Natural gas prices plummeted at the end of November due to a glut of supply. It’s also looking as though a warmer December is going to keep demand down.

And finally, the fossil fuel is being increasingly banned in US cities and towns for environmental and safety reasons.

Warmer weather means less demand for heat. There’s a website called natgasweather.com that tracks the implications of weather forecasts on prices of natural gas.

As Barron’s reported at the end of November:

Natural-gas prices have been on the downswing despite initial expectations for a particularly cold winter.

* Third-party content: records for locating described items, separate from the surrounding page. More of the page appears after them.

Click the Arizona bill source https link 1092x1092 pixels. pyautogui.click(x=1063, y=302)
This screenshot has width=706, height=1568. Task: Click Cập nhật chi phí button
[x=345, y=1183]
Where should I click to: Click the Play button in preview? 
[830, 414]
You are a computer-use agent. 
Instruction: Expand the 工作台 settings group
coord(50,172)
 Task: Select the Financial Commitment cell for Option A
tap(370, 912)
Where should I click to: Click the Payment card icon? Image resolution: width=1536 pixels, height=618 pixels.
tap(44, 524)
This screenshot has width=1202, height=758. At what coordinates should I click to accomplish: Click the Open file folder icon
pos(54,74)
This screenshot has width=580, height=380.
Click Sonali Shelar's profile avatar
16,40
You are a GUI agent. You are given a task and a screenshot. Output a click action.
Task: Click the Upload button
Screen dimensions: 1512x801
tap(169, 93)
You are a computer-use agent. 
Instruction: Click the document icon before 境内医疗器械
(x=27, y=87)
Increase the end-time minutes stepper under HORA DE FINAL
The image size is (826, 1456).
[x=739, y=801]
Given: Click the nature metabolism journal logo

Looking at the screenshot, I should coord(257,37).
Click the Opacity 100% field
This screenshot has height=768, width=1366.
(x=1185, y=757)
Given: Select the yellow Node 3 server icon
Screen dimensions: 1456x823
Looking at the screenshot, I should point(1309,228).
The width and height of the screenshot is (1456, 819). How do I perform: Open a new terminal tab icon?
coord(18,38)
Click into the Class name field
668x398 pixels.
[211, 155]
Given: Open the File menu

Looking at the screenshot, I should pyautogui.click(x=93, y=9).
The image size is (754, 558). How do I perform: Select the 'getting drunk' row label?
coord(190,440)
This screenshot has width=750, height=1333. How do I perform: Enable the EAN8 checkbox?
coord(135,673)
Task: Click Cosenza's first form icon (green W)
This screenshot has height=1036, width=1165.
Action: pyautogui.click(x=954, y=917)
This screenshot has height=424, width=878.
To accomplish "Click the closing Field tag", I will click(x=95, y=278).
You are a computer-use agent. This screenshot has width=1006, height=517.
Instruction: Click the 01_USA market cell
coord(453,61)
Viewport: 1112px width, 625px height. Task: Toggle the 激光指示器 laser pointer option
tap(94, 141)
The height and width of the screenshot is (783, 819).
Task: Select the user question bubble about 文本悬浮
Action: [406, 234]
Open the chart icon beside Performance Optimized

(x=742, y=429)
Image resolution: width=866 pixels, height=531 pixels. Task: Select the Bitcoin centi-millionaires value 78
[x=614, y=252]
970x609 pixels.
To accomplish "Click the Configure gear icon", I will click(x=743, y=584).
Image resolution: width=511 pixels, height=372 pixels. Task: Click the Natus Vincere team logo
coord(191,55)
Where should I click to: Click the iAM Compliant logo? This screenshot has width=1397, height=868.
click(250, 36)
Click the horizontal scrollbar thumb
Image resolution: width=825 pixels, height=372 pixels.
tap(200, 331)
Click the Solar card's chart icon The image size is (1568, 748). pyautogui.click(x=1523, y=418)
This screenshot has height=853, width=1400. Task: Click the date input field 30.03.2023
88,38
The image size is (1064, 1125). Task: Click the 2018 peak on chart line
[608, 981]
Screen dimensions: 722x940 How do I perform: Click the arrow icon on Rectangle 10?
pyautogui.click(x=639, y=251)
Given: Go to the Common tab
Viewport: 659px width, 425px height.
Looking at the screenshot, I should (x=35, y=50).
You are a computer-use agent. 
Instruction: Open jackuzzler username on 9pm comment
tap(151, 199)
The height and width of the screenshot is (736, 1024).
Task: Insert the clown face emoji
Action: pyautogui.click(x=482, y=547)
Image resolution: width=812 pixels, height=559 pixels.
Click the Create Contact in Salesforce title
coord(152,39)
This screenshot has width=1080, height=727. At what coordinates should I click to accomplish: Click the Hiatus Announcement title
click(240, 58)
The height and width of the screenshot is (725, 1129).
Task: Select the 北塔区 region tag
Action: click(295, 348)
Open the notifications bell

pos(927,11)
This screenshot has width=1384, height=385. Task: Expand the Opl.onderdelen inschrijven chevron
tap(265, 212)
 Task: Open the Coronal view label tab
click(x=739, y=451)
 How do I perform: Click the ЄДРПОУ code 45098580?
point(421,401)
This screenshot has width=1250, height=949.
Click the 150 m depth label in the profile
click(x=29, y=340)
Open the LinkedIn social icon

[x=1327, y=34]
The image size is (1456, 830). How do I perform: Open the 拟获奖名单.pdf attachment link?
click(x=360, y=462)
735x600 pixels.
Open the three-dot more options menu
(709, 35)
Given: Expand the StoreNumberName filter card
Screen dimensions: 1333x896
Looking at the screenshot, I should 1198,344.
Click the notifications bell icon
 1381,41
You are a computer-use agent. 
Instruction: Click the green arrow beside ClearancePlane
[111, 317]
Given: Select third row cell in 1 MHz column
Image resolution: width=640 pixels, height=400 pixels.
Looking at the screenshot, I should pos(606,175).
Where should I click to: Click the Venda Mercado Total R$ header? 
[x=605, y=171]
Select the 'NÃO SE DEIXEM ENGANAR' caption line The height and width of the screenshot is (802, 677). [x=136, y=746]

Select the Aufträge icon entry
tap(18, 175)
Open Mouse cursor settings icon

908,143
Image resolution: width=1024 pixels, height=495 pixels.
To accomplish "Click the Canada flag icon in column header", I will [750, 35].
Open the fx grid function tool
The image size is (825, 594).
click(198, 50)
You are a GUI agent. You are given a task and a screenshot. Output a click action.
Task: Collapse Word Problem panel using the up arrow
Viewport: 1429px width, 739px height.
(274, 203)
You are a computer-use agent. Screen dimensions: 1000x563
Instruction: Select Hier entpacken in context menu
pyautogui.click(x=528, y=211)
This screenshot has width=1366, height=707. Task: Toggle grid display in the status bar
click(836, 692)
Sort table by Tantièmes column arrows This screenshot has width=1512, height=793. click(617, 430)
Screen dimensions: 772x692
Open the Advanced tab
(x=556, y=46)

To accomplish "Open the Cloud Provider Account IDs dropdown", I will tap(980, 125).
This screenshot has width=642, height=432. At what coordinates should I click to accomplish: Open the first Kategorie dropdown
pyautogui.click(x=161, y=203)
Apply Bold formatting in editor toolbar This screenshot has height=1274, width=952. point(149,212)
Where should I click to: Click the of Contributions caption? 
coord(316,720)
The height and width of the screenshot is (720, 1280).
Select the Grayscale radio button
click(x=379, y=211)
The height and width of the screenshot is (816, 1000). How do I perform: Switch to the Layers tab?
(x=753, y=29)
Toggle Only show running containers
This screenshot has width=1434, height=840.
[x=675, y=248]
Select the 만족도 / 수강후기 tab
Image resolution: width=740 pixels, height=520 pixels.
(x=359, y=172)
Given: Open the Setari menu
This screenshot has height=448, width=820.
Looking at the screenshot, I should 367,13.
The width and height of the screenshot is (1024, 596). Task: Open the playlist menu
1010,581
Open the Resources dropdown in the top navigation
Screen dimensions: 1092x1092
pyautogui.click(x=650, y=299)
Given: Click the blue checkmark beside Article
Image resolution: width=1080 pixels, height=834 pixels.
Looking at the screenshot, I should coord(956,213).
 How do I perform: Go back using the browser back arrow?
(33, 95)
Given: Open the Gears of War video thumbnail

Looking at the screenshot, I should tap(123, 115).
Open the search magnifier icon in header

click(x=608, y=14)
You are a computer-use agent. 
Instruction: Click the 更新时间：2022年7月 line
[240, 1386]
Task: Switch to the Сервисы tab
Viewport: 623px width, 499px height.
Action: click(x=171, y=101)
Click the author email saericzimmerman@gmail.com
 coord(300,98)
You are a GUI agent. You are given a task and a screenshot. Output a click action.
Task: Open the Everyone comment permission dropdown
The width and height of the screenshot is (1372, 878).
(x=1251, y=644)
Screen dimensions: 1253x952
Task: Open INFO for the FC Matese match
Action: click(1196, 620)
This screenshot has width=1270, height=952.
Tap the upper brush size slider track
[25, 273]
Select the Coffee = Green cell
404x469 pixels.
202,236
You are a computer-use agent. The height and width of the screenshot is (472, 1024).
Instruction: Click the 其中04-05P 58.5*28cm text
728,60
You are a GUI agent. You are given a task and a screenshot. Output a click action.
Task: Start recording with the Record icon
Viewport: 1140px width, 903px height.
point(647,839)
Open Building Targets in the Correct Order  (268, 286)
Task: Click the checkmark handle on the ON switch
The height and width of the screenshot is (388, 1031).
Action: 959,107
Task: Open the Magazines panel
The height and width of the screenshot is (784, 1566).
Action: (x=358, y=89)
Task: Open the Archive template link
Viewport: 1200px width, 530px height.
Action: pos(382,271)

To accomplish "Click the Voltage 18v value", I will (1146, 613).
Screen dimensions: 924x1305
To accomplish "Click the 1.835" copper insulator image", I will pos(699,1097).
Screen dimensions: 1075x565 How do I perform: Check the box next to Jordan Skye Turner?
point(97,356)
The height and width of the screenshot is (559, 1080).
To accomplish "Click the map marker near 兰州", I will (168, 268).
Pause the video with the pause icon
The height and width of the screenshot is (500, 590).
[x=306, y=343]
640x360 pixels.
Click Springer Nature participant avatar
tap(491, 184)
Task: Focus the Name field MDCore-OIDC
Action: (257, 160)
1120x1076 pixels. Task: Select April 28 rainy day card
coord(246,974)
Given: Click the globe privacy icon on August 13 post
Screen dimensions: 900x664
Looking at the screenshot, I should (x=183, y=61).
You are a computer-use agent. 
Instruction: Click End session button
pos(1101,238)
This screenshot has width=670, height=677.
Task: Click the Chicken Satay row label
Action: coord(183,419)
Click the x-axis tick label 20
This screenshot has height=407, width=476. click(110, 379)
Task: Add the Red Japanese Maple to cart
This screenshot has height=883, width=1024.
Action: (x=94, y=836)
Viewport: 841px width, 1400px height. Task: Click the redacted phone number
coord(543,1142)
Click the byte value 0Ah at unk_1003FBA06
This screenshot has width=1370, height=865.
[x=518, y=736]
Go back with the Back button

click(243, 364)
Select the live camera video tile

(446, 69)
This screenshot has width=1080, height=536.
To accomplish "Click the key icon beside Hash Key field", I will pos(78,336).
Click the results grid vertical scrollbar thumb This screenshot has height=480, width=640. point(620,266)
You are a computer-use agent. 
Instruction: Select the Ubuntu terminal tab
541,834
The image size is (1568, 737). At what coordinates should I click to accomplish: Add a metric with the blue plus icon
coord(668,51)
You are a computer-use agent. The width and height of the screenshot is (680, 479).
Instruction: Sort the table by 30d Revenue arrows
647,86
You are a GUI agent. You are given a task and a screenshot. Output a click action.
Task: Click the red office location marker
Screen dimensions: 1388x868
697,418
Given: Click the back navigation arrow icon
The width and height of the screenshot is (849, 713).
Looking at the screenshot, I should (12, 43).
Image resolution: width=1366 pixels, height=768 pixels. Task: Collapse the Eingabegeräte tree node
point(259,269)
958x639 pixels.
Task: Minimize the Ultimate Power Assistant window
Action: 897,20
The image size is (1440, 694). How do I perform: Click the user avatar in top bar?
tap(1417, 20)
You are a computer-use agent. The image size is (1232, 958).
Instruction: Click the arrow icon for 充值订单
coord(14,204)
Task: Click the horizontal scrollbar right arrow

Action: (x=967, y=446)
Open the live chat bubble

Cold weather caused prices to spike in late October and early November — they had reached as high as $2.86 — but worries about oversupply have caused prices to slip again. Unless the market recovers, this will be the first November since 2015 when the price was lower at the end of the month than at the beginning.

Natural gas supply outstrips demand

The New York Times also reported that supply is much greater than demand. On December 10, Chevron, the US’s second-largest oil company behind ExxonMobil, subtly mentioned at the end of a press release that it would be writing down $10 billion to $11 billion in assets, “more than half related to the Appalachia shale.”

The US Energy Information Administration (EIA) reported:

EIA forecasts the Henry Hub spot price to average $2.45/MMBtu in 2020, down 14 cents/MMBtu from the 2019 average. Natural gas production will grow much less in 2020 because of the lag between changes in price and changes in future drilling activity. Low prices in the third quarter of 2019 will reduce natural gas-directed drilling in the first half of 2020.

The number of gas rigs deployed nationwide has dropped to 132, from 184 in 2018. Further, the Times reports:

In a recent report, Morgan Stanley estimated that demand for natural gas would grow for a few years but fall 13% between 2020 and 2030 as utilities increasingly switch to wind and solar power. Future regulations or a carbon tax put in place by lawmakers worried about climate change could accelerate the transition to renewables.

And finally, cities are beginning to explore banning natural gas — or just banning it outright. Brookline, Massachusetts, recently became the first New England town to ban natural gas in new construction. Berkeley, California, outlawed it in July (Berkeley’s ban starts January 1, 2020) — the first US city to do so. Many other California cities followed suit.

A growing understanding of the environmental damage that emissions and fracking does, as well as concern for pipeline safety, has driven this push to ban gas at a local level. However, Massachusetts bans will likely be challenged in court.